Najdziwniejszy i rzekomo prozdrowotny trend na Instagramie. Dołączył do niego Diplo

Autor: Monika Kurek
06-12-2019
Najdziwniejszy i rzekomo prozdrowotny trend na Instagramie. Dołączył do niego Diplo

Przeczytaj takze

Social media sprzyjają powstawaniu różnych trendów, które zdobywają mniejsza lub większą popularność. Pisaliśmy już m.in. o umieszczaniu zdjęć Grety Thunberg nad plastikowymi sztućcami w biurach, żebroturystyce czy też wyzwanie #Trashtag, zachęcające do zbierania śmieci.

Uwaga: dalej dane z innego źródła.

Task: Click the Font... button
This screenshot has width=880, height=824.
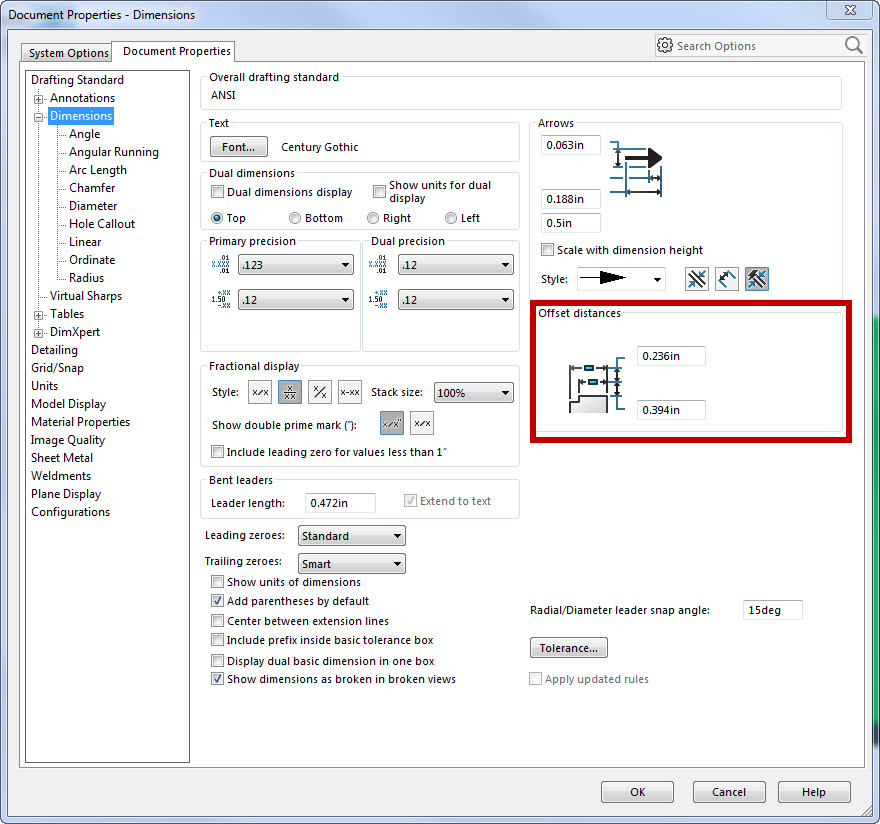Action: point(239,147)
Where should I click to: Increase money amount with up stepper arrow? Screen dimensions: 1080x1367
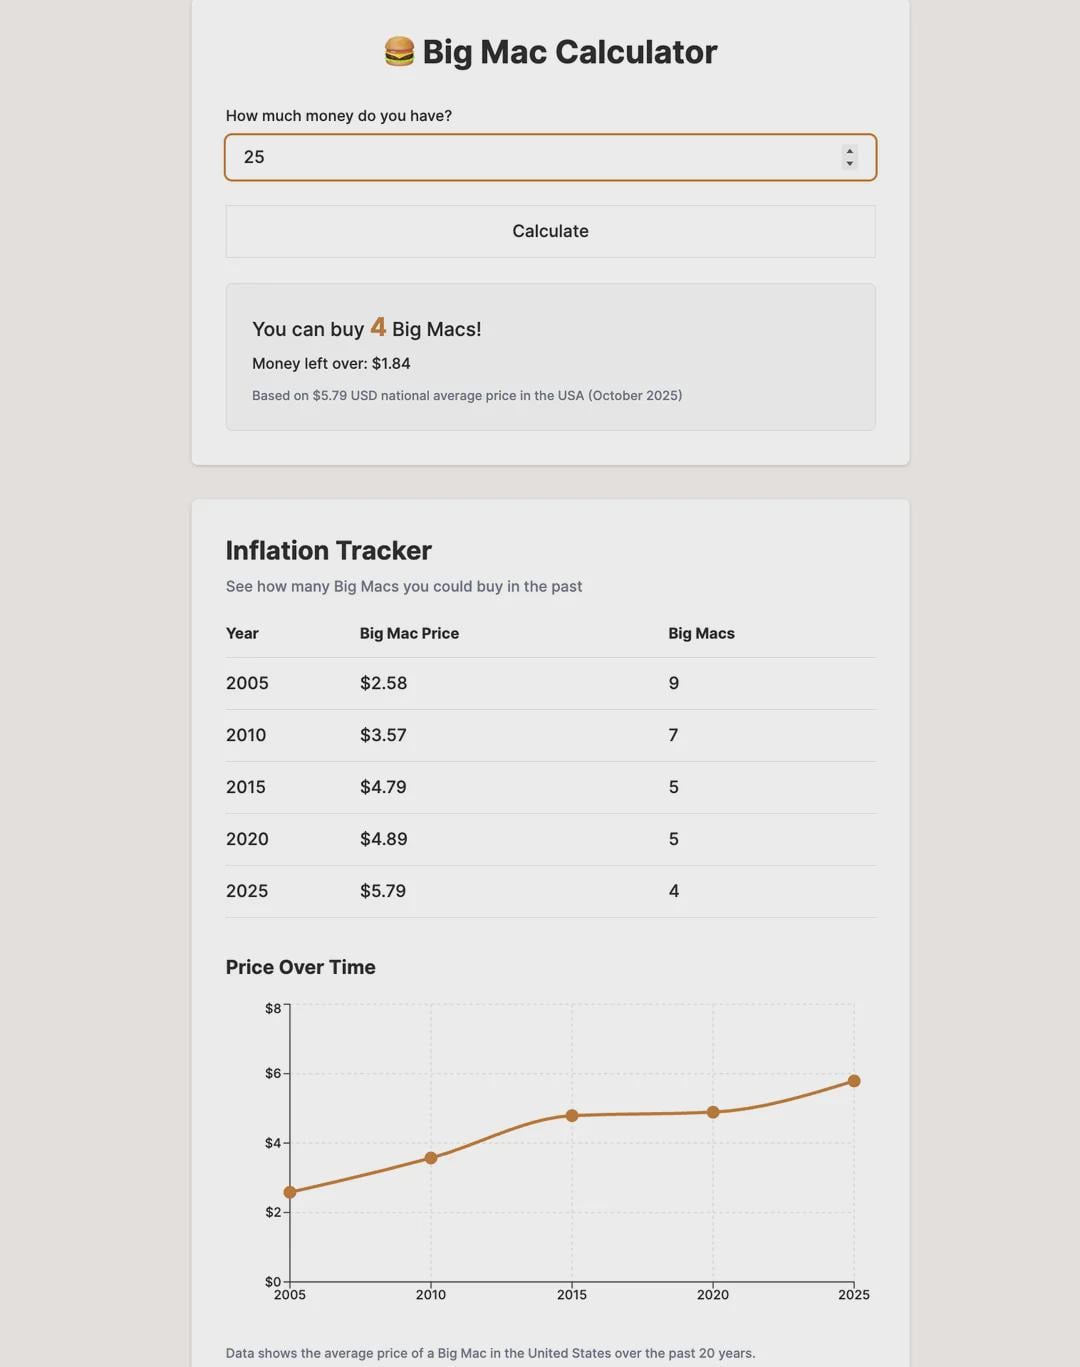[x=850, y=151]
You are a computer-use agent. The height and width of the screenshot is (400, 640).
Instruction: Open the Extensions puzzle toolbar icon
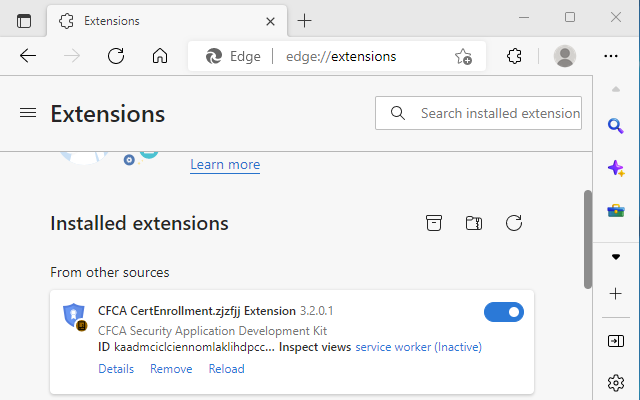515,56
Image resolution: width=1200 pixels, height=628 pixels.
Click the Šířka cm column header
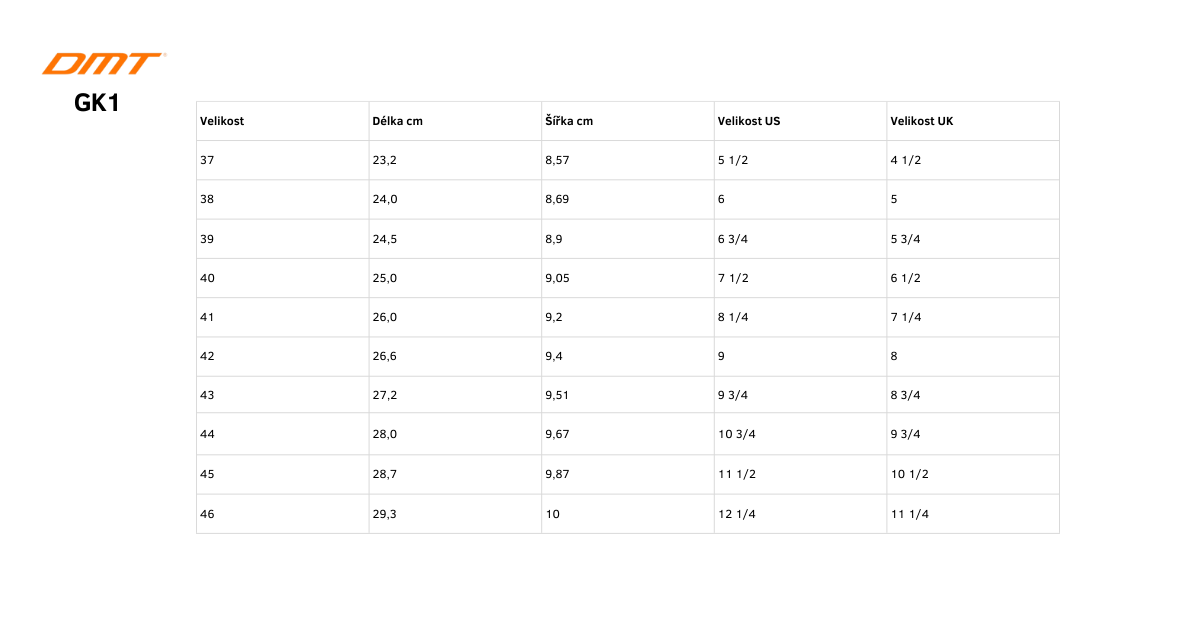[569, 121]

Teraz mamy do czynienia z kolejnym fenomenem, prawdopodobnie najdziwniejszym w historii Instagrama.
Jego zwolennicy wierzą, że wystawienie na promienie słoneczne odbytu może mieć zbawienny wpływ na zdrowie a także zwiększa libido, wpływa pozytywnie na kreatywność, przyczynia się do lepszego snu, reguluje hormony oraz pomaga się skupić. Efektem wiary w skuteczność tego trendu są zdjęcia na Instagramie, które przykuły uwagę innych użytkowników i mediów.

Brama życia i śmierci

Influencerka, Metaphysical Meagan, która była jedną z pierwszych osób propagujących ten trend, szczegółowo wyjaśniła filozofię stojącą za parineum sunning. Praktyka ta ma wywodzić się z taoizmu i była niegdyś stosowana na dalekim Wschodzie. W taoizmie parineum jest nazywane "bramą życia i śmierci" (Gate of Life and Death), przez którą energia dostaje się do ciała. Meagan dowiedziała się o tym podczas swojej nauki taoizmu oraz tantryzmu i uznała, że warto spróbować. Zwłaszcza, że w swoich pracach pisał o tym również słynny mistrz taoizmu, Mantak Chia.
Jak właściwie należy zażywać kąpieli słonecznej? Meagan zaczyna od niej swój dzień i zazwyczaj trwa to ok. 5 minut. W ten sposób mogła zrezygnować z kawy, śpi krócej i ma energię na długie godziny. Polecany czas korzystania z promini słońca to od 30 sekund do 5 minut. Jak można się domyślić, celem wcale nie jest opalenizna.

Nie brakuje sceptyków

Wśród zwolenników słonecznych kąpieli znalazł się m.in. popularny didżej Diplo, który wystąpił w tym roku na Open'erze czy aktorka, Shailene Woodley ("Gwiazd naszych wina").
- Lubię czasem dostarczyć mojej waginie odrobinę witaminy D. Przeczytałam kiedyś artykuł napisany przez zielarkę, w którym poruszyła kwestię genitaliów. Według niej nie ma nic lepszego niż witamina D. Jeżeli czujesz się gorzej, spędź godzinę na słońcu i zobacz, ile energii zyskałeś. Natomiast jeśli żyjesz w miejscu, gdzie zimy bywają ciężkie, poczekaj na pojawienie się słońca. Wtedy śmiało rozłóż nogi i zażyj trochę promieni słonecznych - wyznała Woodley w wywiadzie dla portalu Into The Gloss.
W kontrze stoją jednak lekarze.
- Nie ma żadnego dowodu na to, że opalanie w takiej formie ma jakikolwiek wpływ na nasze zdrowie psychiczne. Owszem, medytacja oraz witamina D mają wpływ na naszą kondycję fizyczną i psychiczną, ale nie ma konieczności długiego przebywania na słońcu i niszczenia sobie skóry - wyjaśnia doktor Diana Gall w rozmowie z portalem Insider.